» Work order
Transcribe the entries exactly as given and skip whatever images they hold.

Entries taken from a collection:
◆ ◆ ◆ ◆

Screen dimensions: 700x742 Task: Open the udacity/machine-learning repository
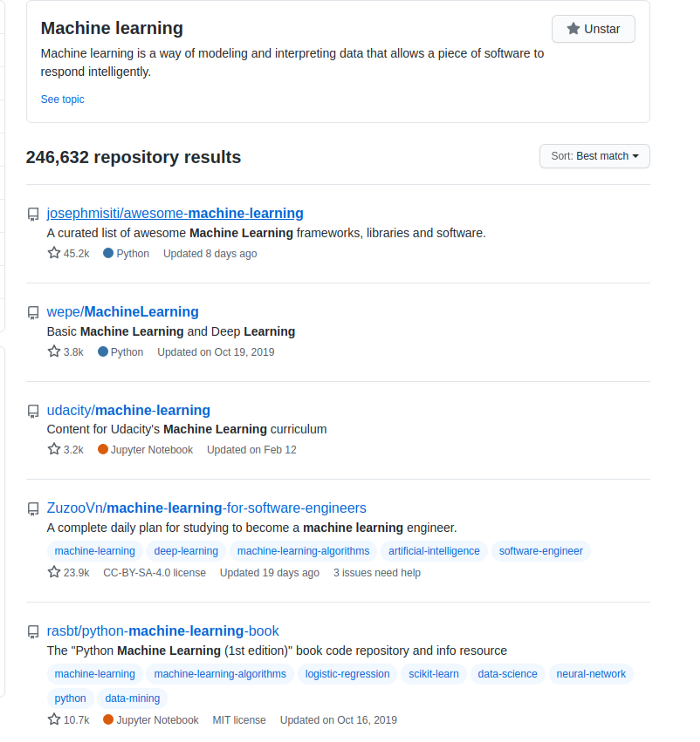pos(128,410)
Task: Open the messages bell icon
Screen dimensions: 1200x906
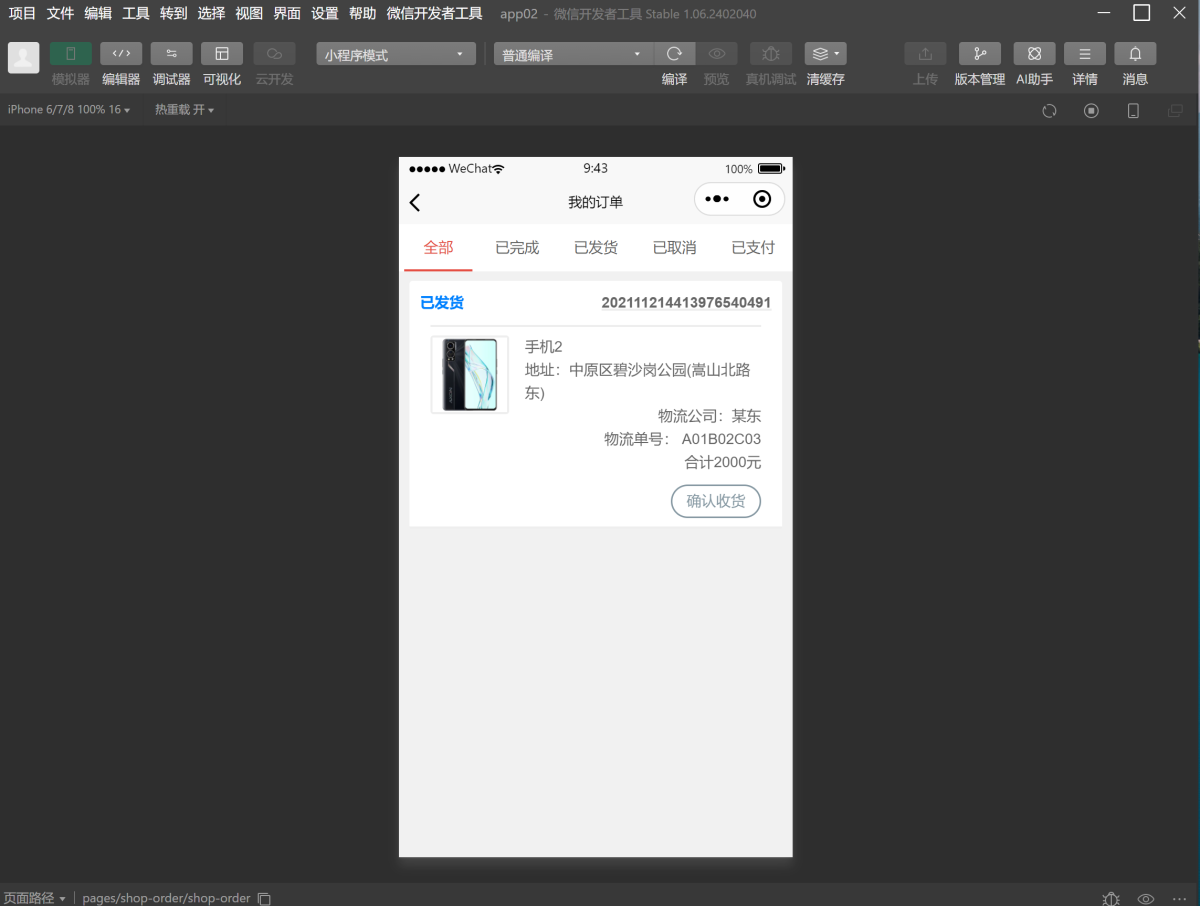Action: pos(1135,54)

◆ ◆ ◆ ◆

» Task response
Screen dimensions: 700x742 Task: Open the udacity/machine-learning repository
pos(128,410)
Task: Open the messages bell icon
Screen dimensions: 1200x906
Action: pos(1135,54)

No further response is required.